▶ [Task requirements] Rewrite the part of the data that opens with the line containing "will [x=376, y=183]." and closes at the end of the data, swapping "chart" for "graph" and leaving everything else unchanged.

▶ [Data for processing]
START

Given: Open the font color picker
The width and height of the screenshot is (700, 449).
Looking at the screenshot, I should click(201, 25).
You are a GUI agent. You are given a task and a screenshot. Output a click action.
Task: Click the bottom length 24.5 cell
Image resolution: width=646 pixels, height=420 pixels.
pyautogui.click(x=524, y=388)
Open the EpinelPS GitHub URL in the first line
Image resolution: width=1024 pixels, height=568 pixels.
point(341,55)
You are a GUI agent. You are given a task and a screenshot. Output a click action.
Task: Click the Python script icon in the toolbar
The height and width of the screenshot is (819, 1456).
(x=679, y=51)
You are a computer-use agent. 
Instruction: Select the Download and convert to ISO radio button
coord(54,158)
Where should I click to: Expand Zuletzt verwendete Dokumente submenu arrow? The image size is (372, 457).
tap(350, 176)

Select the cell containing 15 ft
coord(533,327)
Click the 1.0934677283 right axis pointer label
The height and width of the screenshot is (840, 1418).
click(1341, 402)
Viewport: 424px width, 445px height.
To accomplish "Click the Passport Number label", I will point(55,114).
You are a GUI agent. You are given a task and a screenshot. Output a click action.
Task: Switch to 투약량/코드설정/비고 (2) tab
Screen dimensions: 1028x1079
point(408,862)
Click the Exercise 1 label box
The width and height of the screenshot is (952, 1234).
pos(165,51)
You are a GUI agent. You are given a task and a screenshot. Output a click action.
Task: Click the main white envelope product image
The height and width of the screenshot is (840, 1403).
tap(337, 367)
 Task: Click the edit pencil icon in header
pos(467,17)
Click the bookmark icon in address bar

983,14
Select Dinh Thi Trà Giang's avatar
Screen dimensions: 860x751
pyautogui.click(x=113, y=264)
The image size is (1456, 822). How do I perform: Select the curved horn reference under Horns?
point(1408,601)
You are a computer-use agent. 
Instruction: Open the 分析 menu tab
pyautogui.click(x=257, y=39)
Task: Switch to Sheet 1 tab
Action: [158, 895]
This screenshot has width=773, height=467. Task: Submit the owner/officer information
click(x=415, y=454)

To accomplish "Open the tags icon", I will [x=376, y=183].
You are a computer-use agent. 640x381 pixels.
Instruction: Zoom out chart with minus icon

END

▶ [Response below]
To accomplish "Open the tags icon", I will [x=376, y=183].
You are a computer-use agent. 640x381 pixels.
Instruction: Zoom out graph with minus icon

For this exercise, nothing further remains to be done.